Text provided:
>>>>
Re: Help with regex for complicated key=value string
by ikegami (Patriarch) on Oct 29, 2008 at 18:51 UTC
|
use strict;
use warnings;
sub dequote {
my ($s) = @_;
if ($s =~ /^"/) {
$s =~ s/^"//;
$s =~ s/"$//;
} else {
$s =~ s/\\([\\,])/$1/g;
}
return $s;
}
sub parse {
my @terms;
for ($_[0]) {
my $key = /\G ( [^=,]+ ) = /xgc ? $1 : undef;
my $val = /\G
(
" [^"]+ "
|
(?: [^\\,] | \\[\\,] )*
)
/xgc && dequote("$1");
push @terms, [ $key, $val ];
/\G $ /xgc
and last;
/\G , /xgc
or die("Expected comma at pos ", pos(), "\n");
redo;
}
return @terms;
}
# ---
use Data::Dumper qw( Dumper );
my $str = join ',', <<'__EOI__' =~ /.+/g;
key=value\,value
key=\\
key="value,value"
<<<<
What is asked:
• 1. Decide whether each statement below agrees with the regex forum post. Answer yes or no for each and quote the exact words from the post that settle it.
(a) The post was made on Oct 29, 2008.
(b) The parse subroutine uses "next" to repeat its loop.
(c) The code imports Dumper from Data::Dumper.
• 2. In the regex forum post, what message does the parse subroutine die with when the expected comma is missing?

Record list:
>>>>
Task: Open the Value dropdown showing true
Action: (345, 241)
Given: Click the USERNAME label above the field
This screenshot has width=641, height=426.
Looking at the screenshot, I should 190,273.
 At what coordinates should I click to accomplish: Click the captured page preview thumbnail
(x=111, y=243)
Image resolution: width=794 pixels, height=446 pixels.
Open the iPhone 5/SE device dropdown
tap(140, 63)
<<<<
>>>>
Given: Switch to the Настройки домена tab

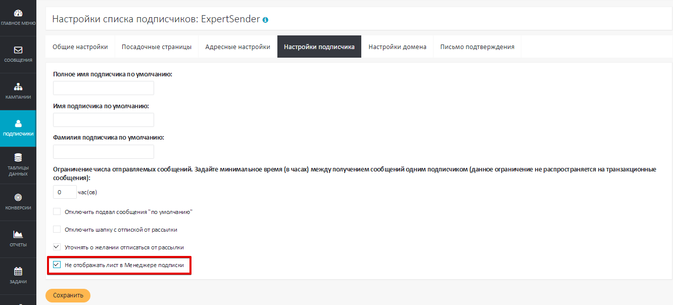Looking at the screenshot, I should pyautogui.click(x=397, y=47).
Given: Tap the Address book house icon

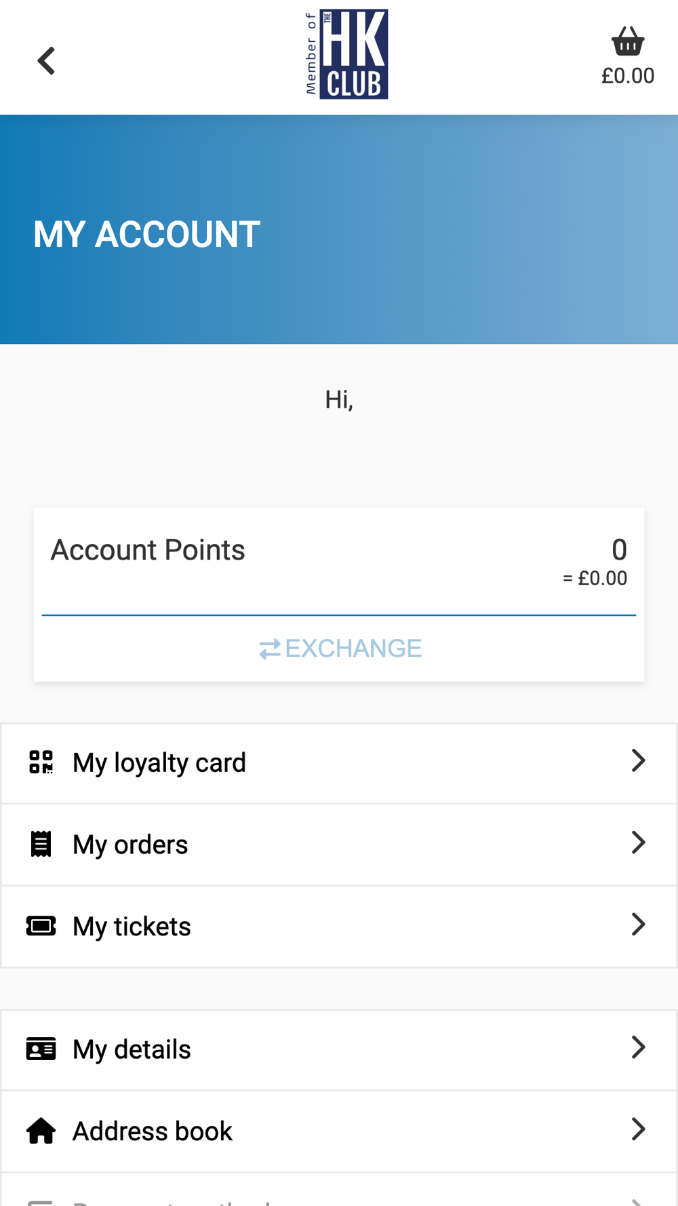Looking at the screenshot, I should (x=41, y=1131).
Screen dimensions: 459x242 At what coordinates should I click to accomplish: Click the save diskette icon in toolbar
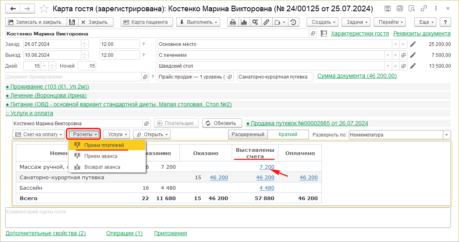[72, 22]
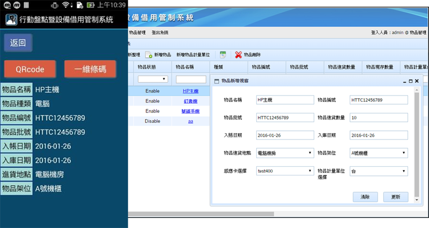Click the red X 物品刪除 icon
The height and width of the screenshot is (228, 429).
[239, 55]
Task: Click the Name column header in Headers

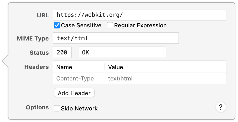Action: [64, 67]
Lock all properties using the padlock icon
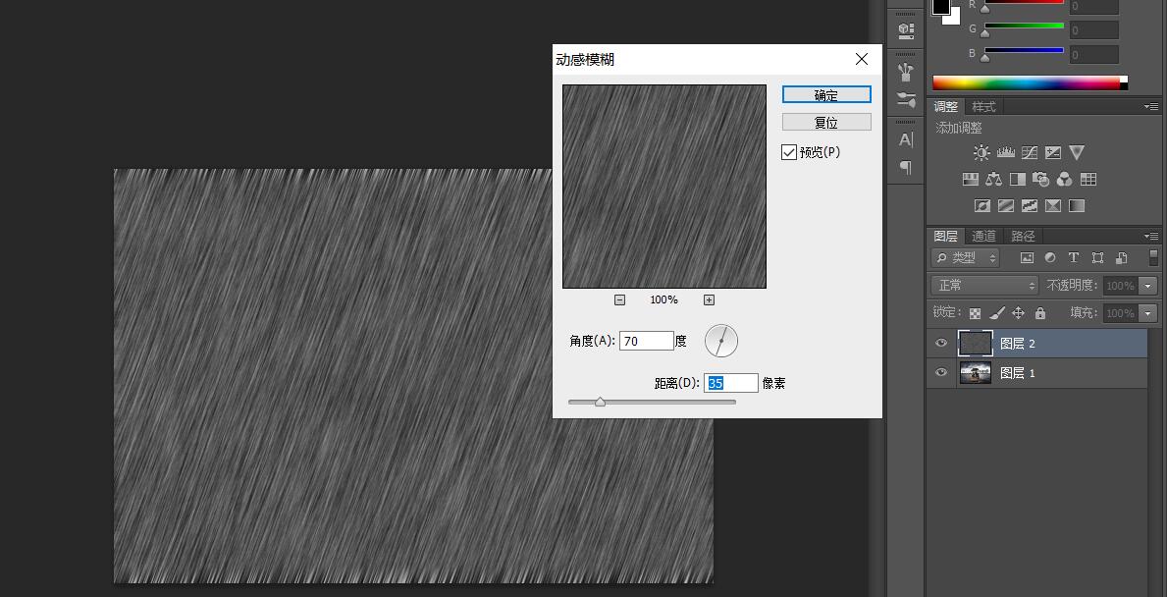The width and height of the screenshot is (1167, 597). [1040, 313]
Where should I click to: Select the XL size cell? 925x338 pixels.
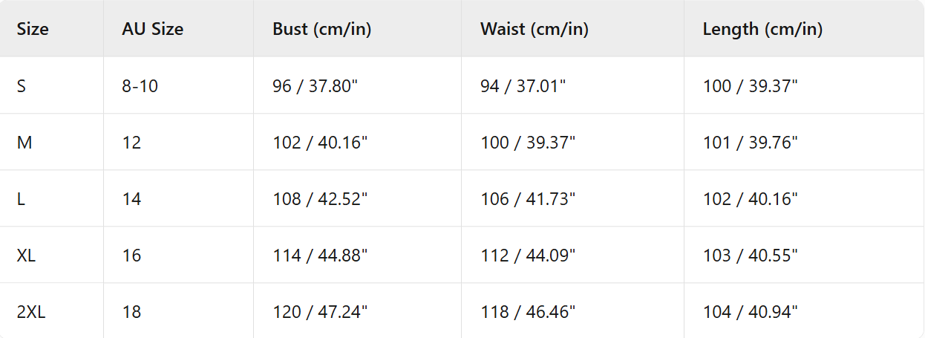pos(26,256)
<<<<
>>>>
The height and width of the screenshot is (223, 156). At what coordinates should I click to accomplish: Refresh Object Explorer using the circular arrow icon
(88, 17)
<<<<
Correct answers:
• 1.
(a) Yes: "on Oct 29, 2008 at 18:51 UTC"
(b) No: "redo;"
(c) Yes: "use Data::Dumper qw( Dumper );"

• 2. It dies with "Expected comma at pos ", followed by the current position and a newline.